Nerea Agüero

Personal information
- Full name: Nerea Agüero García
- Date of birth: 14 October 1997 (age 28)
- Place of birth: Navalmoral de la Mata, Spain
- Height: 1.55 m (5 ft 1 in)
- Position: Right back

Team information
- Current team: Granada
- Number: 5

Senior career*
- Years: Team / Apps / (Gls)
- 2010–2012: Sporting de Huelva B
- 2012–2013: Sporting de Huelva / 7 / (0)
- 2013–2014: Sevilla B
- 2013–2015: Sevilla / 15 / (0)
- 2015–2017: Torrelodones
- 2017–2018: Alavés
- 2018–2019: Zaragoza CFF
- 2019–: Granada / 59 / (2)

International career^{‡}
- 2021–: Argentina / 1 / (0)

= Nerea Agüero =

Spanish–Argentine footballer (born 1997)

Nerea Agüero García (born 14 October 1997) is a footballer who plays as a right back for Liga F club Granada CF and the Argentina national team.

==Early life==
Agüero was born in Navalmoral de la Mata, Extremadura, to an Argentine father and a Spanish mother.

== Club career ==
Agüero has played for Sporting de Huelva, Sevilla FC, Torrelodones CF, Deportivo Alavés, Zaragoza CFF and Granada, all in Spain.
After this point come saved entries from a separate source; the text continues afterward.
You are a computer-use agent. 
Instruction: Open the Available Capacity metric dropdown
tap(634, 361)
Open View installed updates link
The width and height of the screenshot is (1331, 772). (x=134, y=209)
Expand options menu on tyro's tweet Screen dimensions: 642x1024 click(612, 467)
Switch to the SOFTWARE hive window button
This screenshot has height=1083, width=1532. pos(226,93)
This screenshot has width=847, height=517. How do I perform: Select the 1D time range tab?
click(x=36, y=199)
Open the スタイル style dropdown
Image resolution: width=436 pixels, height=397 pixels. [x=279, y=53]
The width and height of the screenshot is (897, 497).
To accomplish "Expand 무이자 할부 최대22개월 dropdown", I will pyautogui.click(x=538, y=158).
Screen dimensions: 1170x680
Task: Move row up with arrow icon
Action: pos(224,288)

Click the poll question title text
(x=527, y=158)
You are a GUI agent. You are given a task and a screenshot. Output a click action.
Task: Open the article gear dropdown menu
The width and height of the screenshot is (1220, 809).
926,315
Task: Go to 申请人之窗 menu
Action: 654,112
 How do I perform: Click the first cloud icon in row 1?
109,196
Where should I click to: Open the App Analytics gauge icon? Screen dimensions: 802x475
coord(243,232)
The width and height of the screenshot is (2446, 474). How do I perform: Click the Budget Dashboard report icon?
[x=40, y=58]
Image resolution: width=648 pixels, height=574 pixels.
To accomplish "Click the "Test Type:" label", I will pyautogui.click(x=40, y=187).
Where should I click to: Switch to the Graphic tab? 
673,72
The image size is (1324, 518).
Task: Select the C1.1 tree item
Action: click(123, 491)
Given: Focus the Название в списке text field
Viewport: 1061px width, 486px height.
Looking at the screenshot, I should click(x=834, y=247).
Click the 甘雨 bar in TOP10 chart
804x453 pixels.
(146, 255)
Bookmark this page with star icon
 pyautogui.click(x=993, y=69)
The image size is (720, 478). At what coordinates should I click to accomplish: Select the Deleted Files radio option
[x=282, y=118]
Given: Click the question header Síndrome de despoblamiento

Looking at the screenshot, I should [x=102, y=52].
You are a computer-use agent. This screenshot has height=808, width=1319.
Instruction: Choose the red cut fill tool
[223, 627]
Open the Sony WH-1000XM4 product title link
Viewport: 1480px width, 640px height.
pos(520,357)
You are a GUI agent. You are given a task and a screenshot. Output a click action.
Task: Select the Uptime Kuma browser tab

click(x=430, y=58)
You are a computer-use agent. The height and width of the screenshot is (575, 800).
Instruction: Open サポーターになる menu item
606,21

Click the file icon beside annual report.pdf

On the last day of July 2019, Granada CF announced the signing of Agüero. They put together a strong team with the aim of going up to the top division, but were left disappointed. She played at right back in 19 games out of 22 until the competition was halted due to COVID-19. Granada were second in the table, just one point behind Santa Teresa CD, with eight games still to play.

On 4 August 2020, Agüero renewed her contract with the Nasrid team. At the end of that month she was part of the Granada team which lost the Andalusian Cup final against Real Betis.

==International career==
Agüero made her senior debut for Argentina on 30 November 2021.